After any successful render, the full-book file is re-stitched from the ready chapters. The stitched book is only rebuilt when every chapter is ready; otherwise the last good full-book file is kept and flagged stale until a complete render produces a fresh one.

Voice casting and voice maps

By default the whole book is read in a single narration voice. To cast multiple voices, add a voice map at books/<slug>/audio-voices.json:

{
  "narration": "kore",
  "dialogue": "sky",
  "characters": {
    "cass": "echo",
    "the warden": "onyx"
  }
}
  • narration voices the prose outside of quotes.
  • dialogue is the fallback voice for quoted speech when the speaker is unknown.
  • characters maps a character name to a dedicated voice.

When building a chapter, the app splits each line into narration and quoted-dialogue spans. If exactly one configured character name appears in the line (the dialogue tag, e.g. ”…,” said Cass), the quote is attributed to that character’s voice; if it’s ambiguous or unmapped, it uses the dialogue fallback. This attribution is a best-effort heuristic — which is exactly why there’s a review step.

Pacing and pause cues

The renderer doesn’t just read text straight through. It builds an ordered plan of speech segments and real, timed silences inserted at natural boundaries, then synthesizes each segment and concatenates everything (silences become generated silent clips). The default pauses are:

BoundaryDefault pause
After the chapter title900 ms
Scene/section break (## heading or ---)1200 ms
Between paragraphs600 ms
Between sentences250 ms
After a short, dramatic sentence (under 5 words)900 ms

These are configurable, and a sentence gap of 0 simply merges back into one continuous read so paragraph-level prosody is preserved.

The narration mirror and the review loop

Behind each chapter is a narration mirror doc under books/<slug>/narration/ (a .script.json per chapter). It holds the editable reading instructions — which voice speaks which line, and how long each pause is — kept separate from your prose. The mirror is the renderer’s source of truth, so re-attributing a line is an edit to the mirror, never to the book.

The review loop works like this:

  1. When a chapter’s spoken content changes (or has no mirror yet), the app regenerates the mirror from the heuristic and flags it needs review.
  2. The chapter shows a review voices badge so you know the auto-assigned voices haven’t been verified.
  3. Open the mirror doc, correct any wrong voice attributions or pause lengths, and set needsReview: false when you’re satisfied.
  4. Because the mirror is current and hand-edited, your fixes are preserved on subsequent renders — the heuristic won’t overwrite them unless the chapter’s spoken content actually changes.

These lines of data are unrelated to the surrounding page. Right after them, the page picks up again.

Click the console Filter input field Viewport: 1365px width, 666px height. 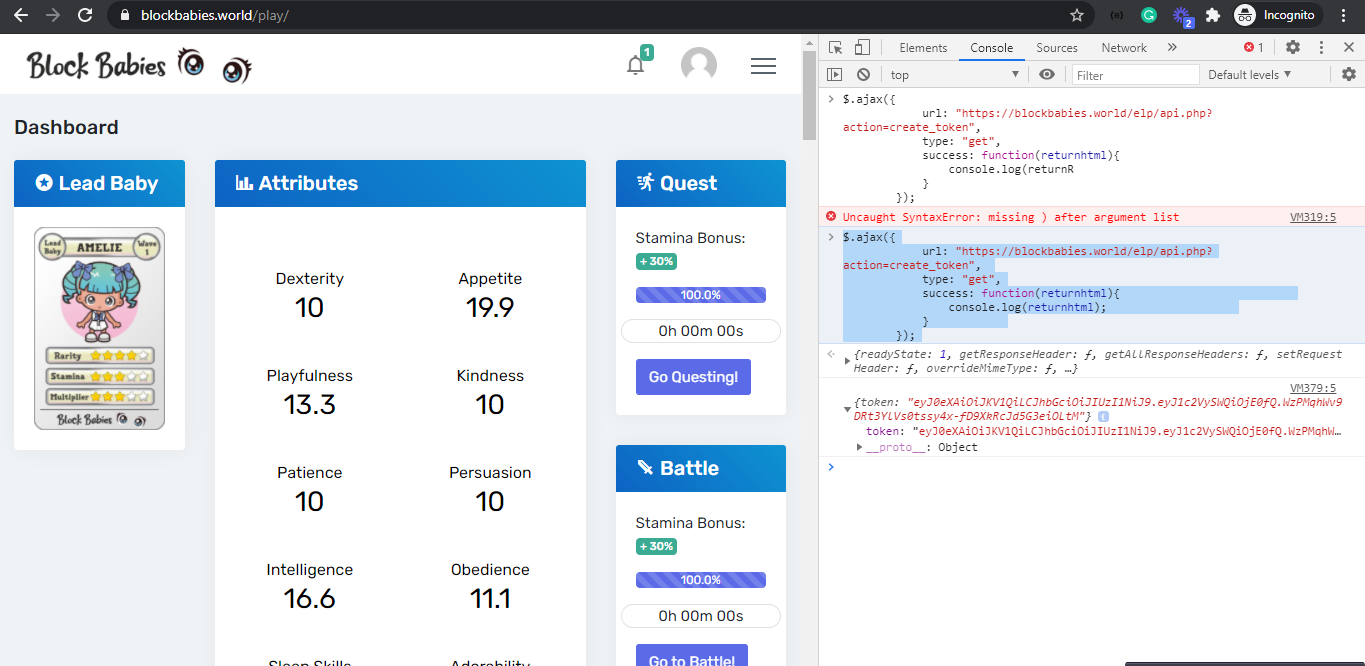tap(1135, 75)
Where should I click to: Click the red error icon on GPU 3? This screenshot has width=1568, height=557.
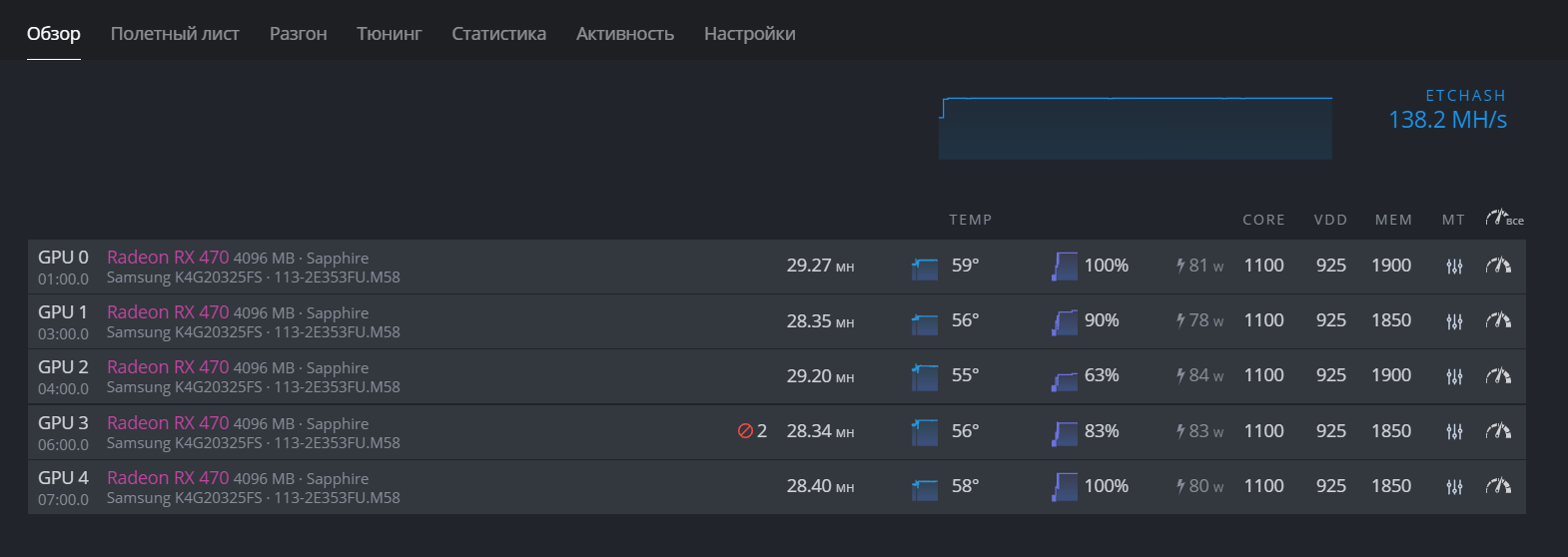(x=745, y=431)
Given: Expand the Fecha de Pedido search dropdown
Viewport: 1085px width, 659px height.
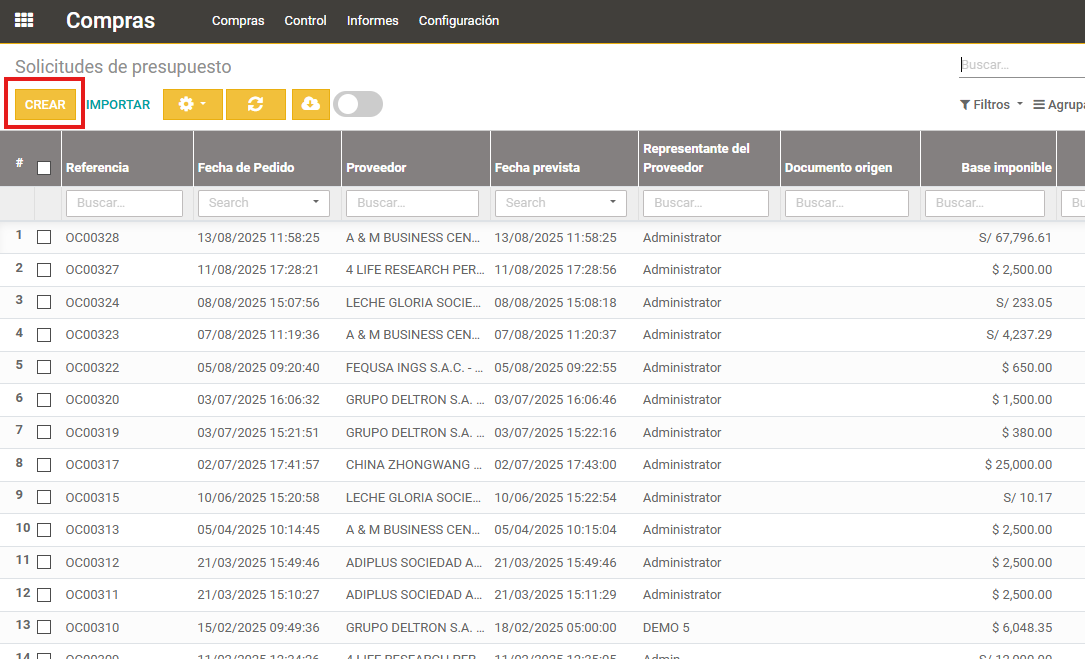Looking at the screenshot, I should click(x=317, y=203).
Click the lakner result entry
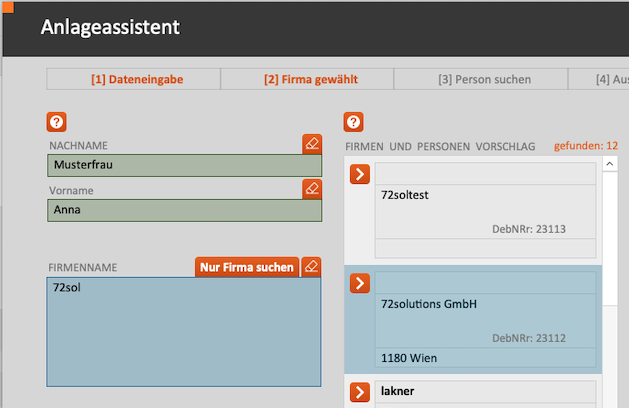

This lets you do a final review pass before committing to a full render, so the narration reflects your casting decisions rather than just the first guess.

Where audio files live

Rendered audio is written under exports/audio/<slug>/:

  • One file per chapter (e.g. chapter-000-prologue.mp3).
  • A stitched full-book.<format>.
  • A manifest.json recording the voice, format, speed, per-chapter status, hashes, and timestamps.

Output format and the default voice/speed are configurable; MP3 is the default. As with everything else in the studio, these are real files in your project folder — see the file-first philosophy.